Elijah has come to an impasse. Imagine being holed up in a cave with men who intend to take your life in hot pursuit. His fidelity to Yahweh has resulted in this dead end. What to do now? He puts it before God.
God speaks plainly but unconventionally. (Don’t you wish God would sometimes do that for you?) It is not in the va-va-voom events that this revelation takes place. Rather, Elijah must quiet himself to notice a “tiny whispering sound” and intuitively determine that this most unlikely of forms carries the voice of God.

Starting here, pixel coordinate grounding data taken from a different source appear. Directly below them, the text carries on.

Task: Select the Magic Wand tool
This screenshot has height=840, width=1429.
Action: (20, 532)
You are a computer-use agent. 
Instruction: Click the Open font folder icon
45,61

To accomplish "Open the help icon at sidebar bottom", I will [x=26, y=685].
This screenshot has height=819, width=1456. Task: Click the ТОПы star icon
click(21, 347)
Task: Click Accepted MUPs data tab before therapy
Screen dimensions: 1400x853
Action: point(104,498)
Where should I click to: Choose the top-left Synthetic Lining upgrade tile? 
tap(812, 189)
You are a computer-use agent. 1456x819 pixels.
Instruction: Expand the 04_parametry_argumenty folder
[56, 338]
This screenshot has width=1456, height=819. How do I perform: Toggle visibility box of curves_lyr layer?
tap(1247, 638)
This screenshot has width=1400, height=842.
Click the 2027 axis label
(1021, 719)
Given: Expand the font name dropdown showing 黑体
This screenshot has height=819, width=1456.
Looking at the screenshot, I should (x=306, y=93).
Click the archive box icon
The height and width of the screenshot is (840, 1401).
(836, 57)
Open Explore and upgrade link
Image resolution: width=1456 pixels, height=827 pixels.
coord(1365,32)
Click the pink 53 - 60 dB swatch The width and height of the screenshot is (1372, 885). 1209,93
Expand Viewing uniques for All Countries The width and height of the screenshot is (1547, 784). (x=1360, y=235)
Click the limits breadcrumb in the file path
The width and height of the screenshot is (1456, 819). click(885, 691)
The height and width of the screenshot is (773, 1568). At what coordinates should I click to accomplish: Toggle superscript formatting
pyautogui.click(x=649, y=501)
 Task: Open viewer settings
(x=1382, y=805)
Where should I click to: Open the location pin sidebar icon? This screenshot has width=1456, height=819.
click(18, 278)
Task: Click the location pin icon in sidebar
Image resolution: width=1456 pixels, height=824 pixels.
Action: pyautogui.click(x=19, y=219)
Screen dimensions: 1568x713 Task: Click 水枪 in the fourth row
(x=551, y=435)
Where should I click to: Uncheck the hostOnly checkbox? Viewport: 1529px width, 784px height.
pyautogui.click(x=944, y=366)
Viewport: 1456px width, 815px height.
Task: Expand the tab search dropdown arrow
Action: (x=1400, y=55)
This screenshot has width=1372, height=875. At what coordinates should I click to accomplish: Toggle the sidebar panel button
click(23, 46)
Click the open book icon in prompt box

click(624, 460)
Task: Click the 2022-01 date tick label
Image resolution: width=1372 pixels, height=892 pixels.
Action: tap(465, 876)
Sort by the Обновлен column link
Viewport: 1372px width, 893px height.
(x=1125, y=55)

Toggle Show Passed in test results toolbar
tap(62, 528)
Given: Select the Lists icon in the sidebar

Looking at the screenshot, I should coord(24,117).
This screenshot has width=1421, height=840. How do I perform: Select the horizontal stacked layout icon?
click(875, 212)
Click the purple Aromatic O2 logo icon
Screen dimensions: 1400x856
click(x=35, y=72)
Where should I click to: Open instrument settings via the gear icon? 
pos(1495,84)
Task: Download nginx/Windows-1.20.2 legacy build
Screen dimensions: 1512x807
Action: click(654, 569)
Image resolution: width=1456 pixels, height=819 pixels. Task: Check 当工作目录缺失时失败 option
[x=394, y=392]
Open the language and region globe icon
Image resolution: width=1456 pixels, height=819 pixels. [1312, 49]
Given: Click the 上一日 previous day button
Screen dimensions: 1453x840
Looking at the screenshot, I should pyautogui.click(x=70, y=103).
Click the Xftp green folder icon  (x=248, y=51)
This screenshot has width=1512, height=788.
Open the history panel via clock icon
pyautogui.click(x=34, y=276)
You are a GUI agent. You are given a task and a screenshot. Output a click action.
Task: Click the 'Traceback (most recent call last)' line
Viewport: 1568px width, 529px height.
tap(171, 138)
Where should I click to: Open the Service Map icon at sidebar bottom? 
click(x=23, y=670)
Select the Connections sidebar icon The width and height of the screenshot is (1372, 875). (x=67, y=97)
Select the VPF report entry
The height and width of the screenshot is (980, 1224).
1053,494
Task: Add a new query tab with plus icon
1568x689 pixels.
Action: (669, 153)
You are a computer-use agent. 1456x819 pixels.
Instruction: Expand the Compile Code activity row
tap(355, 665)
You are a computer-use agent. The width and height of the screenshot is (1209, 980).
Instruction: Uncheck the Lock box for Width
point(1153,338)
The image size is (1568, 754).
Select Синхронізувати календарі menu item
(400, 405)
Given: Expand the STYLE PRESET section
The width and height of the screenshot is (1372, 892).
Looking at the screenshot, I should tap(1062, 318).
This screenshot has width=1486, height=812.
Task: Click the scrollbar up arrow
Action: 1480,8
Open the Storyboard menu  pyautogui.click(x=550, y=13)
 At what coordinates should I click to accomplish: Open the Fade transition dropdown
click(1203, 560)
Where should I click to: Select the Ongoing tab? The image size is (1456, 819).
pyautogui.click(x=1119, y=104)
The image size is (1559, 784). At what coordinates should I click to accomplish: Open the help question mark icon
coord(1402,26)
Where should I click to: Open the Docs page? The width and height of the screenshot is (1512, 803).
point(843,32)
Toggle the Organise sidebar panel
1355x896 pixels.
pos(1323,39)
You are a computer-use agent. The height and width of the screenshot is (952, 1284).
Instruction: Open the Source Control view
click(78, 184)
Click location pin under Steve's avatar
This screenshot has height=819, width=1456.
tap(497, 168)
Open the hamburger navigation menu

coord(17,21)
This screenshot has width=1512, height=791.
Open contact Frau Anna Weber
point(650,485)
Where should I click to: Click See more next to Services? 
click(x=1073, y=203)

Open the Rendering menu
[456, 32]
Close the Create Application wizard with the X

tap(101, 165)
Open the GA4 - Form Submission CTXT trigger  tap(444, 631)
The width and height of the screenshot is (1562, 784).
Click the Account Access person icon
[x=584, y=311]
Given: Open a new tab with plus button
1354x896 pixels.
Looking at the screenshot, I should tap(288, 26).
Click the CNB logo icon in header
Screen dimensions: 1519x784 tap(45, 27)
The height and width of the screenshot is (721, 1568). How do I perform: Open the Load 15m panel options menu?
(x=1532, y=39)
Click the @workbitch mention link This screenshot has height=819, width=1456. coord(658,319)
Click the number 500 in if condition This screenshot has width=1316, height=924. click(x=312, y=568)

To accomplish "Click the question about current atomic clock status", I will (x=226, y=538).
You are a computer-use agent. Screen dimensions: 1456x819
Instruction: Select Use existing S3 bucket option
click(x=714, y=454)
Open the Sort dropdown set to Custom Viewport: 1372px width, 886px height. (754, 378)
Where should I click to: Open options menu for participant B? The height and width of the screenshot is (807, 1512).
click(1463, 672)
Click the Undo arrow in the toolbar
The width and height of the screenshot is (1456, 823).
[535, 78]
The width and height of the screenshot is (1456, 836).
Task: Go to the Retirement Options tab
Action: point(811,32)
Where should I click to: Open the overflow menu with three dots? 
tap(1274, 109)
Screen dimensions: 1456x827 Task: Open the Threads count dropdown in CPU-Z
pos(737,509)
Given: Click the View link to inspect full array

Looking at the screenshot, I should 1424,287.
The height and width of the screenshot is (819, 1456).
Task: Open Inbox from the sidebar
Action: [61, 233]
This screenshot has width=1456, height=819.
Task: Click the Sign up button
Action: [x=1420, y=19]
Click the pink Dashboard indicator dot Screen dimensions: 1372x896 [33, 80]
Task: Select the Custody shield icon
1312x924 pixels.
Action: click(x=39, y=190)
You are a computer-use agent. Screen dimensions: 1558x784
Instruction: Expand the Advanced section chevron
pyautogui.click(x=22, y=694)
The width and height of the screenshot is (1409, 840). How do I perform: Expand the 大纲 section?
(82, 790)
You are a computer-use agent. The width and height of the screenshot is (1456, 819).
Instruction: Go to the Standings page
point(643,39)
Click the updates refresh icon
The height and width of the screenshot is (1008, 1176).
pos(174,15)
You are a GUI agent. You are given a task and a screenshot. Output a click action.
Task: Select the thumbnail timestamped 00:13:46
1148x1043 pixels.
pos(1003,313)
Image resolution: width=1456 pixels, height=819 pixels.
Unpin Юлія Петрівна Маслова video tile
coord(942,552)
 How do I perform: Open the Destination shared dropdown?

How hard it is for us to quiet ourselves and wait for the murmur of God. It requires us to shift the gears inside and out to notice the subtle transmission of God’s wisdom. We prefer the more direct and obvious cataclysmic messages, the ones we may look back upon and declare, “That definitely was the voice of God.” But listening for such a quiet voice demands a contemplative disposition and a discerning heart. Even without warriors pursuing us, it is hard to slow down, as Elijah did, to hear something so quiet. We have many noisy elements dogging us, too.
Perhaps the greatest gift we can give ourselves is a pause to bravely face the revelation of God in the still, small tones God frequently uses. The murmuring of God invites us to abandon our tendency to run away, and instead, to step into silence and behold an answer to our needs.